▸ IHRE AUFGABEN:
• A. Zählen Sie alle Personengruppen auf, die laut dem Artikel über Selbstmorde in der Krise vor allem in Italien und Griechenland oft keinen anderen Ausweg mehr wissen.
• B. Geben Sie aus dem Artikel über Selbstmorde in der Krise die Passage wortgetreu wieder, die mit „d'Lëtzebuerger Land du“ beginnt und bis einschließlich „vollendeten Selbsttötungen ablesen.“ reicht.

Treibt die Krise die Selbstmordrate nach oben? Auf Spurensuche

Ein Gespenst geht um

d'Lëtzebuerger Land du 29.06.2012

„Ich verstehe die Sorgen, aber kann nicht mehr dazu sagen.“ „Das ist ganz schwierig.“ „Wir haben noch nichts gehört, aber das muss nicht unbedingt etwas heißen.“  Die Aussagen stammen von unterschiedlichen Personen – von Roger Consbruck der den Gesundheitsminister berät, über Guy Weber, im selben Ministerium für Daten zuständig, bis hin zu Laura Zuccoli, Präsidentin der Ausländerorganisation Asti – und beziehen sich auf die Frage, ob und wie sich die Krise an Luxemburgs Sterberate bemerkbar mache. Aus den Reihen der Polizei stammte der Wink, die Wirtschaftsflaute lasse sich womöglich auch in Luxemburg an der Zahl der versuchten oder vollendeten Selbsttötungen ablesen.

Dass sich seit Ausbruch der Euro-Schuldenkrise die Selbstmorde häufen, prägt seit Frühjahr die Schlagzeilen vieler Zeitungen. Vor allem in Italien und Griechenland wissen Handwerker, Arbeitslose, Unternehmer und Rentner oft keinen anderen Ausweg mehr. In Sardinien hatte ein kleiner Bauunternehmer die Pistole gegen sich selbst gerichtet – nachdem er die eigenen Söhne entlassen musste. In Griechenland sorgte der Tod eines 77-Jährigen, der sich mit den Worten „Ich habe Schulden, ich halte das nicht mehr aus“ vor dem Athener Parlament erschoss, für erhebliche Betroffenheit – und führte zu schweren Ausschreitungen.

Seit Beginn der Krise im Jahr 2007-2008 sind die Selbstmordraten in Südeuropa gestiegen. Die genauen Zahlen zu erfassen ist schwierig, weil offizielle Statistiken hinterherhinken und Selbsttötungen wegen fehlender Gewissheit, aus Scham oder anderen Gründen nicht immer als solche deklariert werden. In der Eurostat-Statistik für 2010 fehlen ausgerechnet die Sterberaten von Südländern wie Italien oder Griechenland. Anhaltspunkte dafür, dass die anhaltende Wirtschaftskrise immer mehr Menschen verzweifeln lässt, gibt es aber genügend. Griechenland galt lange als das Land in Europa mit den niedrigsten Selbstmordraten – bis das Gesundheitsministerium in Athen kürzlich einen Anstieg um 40 Prozent der Selbstmordtoten zwischen Januar und Mai im Vergleich zum Vorjahr verzeichnete.

▸ VORLIEGENDE ZEILEN:
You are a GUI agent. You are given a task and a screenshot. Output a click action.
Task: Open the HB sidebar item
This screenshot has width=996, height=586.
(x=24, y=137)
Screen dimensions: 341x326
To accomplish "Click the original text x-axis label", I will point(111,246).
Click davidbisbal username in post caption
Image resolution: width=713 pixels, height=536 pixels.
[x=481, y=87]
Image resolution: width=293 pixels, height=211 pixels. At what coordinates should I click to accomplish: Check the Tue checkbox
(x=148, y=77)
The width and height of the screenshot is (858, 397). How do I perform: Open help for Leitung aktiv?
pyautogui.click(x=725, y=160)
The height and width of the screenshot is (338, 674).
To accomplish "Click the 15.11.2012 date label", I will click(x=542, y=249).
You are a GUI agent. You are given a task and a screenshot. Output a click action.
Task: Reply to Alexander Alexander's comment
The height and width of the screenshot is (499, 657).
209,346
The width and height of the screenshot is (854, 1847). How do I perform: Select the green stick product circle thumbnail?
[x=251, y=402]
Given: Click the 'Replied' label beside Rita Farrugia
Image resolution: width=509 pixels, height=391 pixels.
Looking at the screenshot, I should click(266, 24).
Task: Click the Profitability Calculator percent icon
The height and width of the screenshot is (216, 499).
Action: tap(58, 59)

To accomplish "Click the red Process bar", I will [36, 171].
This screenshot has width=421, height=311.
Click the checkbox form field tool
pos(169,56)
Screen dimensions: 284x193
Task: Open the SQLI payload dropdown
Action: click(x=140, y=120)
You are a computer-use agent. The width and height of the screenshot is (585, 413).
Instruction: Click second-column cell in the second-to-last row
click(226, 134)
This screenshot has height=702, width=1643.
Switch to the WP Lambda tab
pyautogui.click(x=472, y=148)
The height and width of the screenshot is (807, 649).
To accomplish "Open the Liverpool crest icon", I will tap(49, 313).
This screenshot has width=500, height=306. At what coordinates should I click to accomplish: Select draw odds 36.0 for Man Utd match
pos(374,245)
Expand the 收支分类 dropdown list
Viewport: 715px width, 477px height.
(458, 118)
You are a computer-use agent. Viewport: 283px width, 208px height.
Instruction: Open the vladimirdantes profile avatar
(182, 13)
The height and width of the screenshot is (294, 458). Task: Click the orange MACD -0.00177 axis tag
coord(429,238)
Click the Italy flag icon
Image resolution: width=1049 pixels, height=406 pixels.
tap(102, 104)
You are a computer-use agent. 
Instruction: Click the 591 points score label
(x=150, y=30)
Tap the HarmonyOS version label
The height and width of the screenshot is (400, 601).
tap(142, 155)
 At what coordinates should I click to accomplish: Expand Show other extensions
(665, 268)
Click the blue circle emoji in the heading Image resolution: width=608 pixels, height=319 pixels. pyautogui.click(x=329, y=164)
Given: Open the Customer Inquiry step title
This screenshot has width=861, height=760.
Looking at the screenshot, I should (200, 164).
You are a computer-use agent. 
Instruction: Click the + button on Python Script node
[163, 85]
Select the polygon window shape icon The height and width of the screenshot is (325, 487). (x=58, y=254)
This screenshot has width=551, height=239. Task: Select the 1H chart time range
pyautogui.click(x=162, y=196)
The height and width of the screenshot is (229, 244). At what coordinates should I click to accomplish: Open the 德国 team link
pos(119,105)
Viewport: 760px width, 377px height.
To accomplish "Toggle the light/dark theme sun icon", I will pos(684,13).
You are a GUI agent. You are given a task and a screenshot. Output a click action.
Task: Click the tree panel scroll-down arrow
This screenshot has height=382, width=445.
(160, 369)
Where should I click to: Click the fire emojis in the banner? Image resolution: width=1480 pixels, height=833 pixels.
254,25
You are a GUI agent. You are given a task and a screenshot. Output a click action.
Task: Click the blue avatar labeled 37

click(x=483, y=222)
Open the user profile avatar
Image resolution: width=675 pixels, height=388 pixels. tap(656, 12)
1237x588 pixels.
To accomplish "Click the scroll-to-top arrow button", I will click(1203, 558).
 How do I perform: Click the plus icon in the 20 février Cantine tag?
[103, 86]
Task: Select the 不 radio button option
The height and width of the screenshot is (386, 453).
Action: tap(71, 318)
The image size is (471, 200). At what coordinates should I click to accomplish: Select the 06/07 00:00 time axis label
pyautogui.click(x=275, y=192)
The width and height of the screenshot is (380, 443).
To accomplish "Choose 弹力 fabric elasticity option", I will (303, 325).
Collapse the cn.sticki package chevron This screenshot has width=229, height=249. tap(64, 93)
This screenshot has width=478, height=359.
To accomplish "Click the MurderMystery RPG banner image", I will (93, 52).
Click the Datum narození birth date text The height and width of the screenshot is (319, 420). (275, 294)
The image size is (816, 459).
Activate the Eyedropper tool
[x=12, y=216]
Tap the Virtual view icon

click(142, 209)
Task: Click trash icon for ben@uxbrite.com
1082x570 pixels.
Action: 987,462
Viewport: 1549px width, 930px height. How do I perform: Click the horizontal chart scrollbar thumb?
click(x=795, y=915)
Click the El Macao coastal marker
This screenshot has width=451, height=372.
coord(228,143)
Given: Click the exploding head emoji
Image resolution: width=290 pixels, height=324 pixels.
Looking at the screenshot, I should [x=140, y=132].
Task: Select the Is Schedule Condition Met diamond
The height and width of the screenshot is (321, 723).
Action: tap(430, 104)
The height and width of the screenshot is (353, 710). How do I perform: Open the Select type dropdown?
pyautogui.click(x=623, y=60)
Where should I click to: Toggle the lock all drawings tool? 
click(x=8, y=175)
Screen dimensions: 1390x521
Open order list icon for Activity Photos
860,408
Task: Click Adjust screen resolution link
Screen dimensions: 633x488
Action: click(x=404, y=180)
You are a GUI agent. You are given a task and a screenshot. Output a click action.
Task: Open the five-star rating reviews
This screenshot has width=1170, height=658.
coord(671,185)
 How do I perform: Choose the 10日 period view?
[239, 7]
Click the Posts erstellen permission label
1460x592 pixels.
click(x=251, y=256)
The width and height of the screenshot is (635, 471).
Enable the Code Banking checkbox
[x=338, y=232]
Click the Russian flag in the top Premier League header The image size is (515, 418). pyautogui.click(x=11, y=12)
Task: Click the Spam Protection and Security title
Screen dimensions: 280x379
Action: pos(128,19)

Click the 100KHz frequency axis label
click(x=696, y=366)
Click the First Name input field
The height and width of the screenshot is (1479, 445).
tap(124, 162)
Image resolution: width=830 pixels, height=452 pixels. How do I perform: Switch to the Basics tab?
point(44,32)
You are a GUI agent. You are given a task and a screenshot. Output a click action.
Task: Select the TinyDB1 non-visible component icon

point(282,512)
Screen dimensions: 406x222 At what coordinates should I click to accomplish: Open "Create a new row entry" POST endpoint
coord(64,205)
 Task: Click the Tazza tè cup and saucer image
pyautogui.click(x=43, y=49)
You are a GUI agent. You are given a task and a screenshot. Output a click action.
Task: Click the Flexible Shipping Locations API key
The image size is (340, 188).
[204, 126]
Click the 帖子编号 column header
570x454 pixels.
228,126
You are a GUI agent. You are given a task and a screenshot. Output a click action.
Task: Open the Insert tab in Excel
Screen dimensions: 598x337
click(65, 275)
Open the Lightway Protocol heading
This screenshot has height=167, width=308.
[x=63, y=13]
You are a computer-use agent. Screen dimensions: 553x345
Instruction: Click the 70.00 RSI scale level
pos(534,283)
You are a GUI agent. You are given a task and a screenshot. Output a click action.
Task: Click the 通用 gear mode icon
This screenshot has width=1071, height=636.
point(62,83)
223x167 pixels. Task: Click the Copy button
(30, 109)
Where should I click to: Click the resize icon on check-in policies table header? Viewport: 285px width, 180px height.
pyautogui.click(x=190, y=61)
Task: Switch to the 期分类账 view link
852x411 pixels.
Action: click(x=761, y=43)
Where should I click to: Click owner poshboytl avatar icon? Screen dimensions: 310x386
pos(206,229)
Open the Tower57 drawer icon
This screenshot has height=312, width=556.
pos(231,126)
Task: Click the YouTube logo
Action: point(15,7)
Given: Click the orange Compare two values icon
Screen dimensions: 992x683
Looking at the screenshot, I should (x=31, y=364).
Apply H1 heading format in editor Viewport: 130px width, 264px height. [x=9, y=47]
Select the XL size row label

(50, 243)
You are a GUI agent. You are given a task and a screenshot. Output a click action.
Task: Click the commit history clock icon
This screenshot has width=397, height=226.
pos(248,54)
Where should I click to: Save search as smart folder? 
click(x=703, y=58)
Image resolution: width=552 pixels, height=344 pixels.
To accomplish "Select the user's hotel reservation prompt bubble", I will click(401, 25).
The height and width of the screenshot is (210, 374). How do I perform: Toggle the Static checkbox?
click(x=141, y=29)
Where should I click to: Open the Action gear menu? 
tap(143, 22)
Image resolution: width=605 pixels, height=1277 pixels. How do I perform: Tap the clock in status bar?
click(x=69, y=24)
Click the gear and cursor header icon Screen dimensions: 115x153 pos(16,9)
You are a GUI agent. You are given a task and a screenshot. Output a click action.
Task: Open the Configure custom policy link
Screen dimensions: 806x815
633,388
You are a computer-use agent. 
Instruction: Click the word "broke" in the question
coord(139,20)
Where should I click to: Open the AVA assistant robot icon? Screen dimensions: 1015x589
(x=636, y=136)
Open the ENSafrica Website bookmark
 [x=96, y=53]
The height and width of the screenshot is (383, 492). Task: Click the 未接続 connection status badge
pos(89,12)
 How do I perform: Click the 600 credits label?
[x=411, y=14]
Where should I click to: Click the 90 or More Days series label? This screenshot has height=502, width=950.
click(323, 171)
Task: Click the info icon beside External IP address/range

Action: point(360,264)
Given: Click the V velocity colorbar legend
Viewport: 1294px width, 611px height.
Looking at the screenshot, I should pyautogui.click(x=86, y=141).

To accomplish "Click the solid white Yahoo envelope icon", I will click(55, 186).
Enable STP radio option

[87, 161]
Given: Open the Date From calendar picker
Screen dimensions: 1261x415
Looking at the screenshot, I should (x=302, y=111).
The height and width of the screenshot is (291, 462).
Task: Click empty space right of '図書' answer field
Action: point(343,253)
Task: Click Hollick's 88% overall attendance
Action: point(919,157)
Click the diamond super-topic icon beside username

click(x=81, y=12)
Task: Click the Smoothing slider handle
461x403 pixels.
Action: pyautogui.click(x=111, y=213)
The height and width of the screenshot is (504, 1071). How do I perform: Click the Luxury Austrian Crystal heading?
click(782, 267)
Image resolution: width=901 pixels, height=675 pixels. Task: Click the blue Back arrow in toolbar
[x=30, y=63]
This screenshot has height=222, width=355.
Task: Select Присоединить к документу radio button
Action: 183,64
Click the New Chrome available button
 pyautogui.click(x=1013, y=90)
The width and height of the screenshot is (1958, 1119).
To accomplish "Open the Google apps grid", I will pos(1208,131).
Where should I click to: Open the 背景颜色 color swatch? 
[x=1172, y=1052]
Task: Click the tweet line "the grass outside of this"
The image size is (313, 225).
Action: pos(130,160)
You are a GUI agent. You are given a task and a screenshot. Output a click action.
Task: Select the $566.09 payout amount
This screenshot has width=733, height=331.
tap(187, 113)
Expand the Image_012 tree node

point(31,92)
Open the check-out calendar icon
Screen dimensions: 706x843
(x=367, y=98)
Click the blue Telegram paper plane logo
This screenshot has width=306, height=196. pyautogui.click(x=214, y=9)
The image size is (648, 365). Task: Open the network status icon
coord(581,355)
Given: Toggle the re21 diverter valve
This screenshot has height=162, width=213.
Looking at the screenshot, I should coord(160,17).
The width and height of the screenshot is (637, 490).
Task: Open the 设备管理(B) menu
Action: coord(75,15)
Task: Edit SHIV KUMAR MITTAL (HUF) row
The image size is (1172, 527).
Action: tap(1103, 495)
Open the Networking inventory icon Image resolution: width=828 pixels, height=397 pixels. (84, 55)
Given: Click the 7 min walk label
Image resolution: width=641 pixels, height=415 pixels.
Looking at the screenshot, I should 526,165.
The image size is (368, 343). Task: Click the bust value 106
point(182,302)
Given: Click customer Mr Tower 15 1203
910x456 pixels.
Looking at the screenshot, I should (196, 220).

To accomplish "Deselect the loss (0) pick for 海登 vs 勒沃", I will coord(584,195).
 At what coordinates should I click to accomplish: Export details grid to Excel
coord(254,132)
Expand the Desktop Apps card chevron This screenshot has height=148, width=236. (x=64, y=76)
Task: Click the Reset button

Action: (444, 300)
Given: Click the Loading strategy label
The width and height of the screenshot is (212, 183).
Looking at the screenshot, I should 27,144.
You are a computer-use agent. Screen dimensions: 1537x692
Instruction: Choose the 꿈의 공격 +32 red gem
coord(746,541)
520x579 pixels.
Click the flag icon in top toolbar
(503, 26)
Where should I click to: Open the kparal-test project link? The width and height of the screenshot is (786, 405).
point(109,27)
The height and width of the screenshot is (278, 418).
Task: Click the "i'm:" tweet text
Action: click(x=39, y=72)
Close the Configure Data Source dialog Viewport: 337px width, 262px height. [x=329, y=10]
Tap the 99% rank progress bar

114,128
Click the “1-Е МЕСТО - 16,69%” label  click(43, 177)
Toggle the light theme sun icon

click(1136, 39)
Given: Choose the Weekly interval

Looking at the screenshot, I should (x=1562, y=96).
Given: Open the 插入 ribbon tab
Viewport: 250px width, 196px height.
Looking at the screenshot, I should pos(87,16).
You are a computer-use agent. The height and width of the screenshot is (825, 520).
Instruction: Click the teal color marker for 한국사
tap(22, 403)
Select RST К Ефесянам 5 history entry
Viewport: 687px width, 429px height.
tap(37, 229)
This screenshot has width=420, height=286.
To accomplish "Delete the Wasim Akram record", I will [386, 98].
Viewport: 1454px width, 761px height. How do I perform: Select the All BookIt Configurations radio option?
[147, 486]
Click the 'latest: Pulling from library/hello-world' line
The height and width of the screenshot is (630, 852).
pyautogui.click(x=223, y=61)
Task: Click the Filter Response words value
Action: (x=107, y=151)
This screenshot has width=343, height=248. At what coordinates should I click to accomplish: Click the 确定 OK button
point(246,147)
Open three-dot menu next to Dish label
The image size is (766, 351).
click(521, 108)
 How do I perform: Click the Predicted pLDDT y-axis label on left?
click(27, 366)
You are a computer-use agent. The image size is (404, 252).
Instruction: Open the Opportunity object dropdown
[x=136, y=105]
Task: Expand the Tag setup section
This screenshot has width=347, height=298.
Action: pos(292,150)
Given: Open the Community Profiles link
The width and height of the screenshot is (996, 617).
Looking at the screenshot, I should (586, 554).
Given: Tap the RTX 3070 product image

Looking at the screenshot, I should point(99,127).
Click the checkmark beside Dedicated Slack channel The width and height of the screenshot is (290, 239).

▸ ANTWORTEN:
• A. Handwerker, Arbeitslose, Unternehmer, Rentner

• B.
d'Lëtzebuerger Land du 29.06.2012

„Ich verstehe die Sorgen, aber kann nicht mehr dazu sagen.“ „Das ist ganz schwierig.“ „Wir haben noch nichts gehört, aber das muss nicht unbedingt etwas heißen.“  Die Aussagen stammen von unterschiedlichen Personen – von Roger Consbruck der den Gesundheitsminister berät, über Guy Weber, im selben Ministerium für Daten zuständig, bis hin zu Laura Zuccoli, Präsidentin der Ausländerorganisation Asti – und beziehen sich auf die Frage, ob und wie sich die Krise an Luxemburgs Sterberate bemerkbar mache. Aus den Reihen der Polizei stammte der Wink, die Wirtschaftsflaute lasse sich womöglich auch in Luxemburg an der Zahl der versuchten oder vollendeten Selbsttötungen ablesen.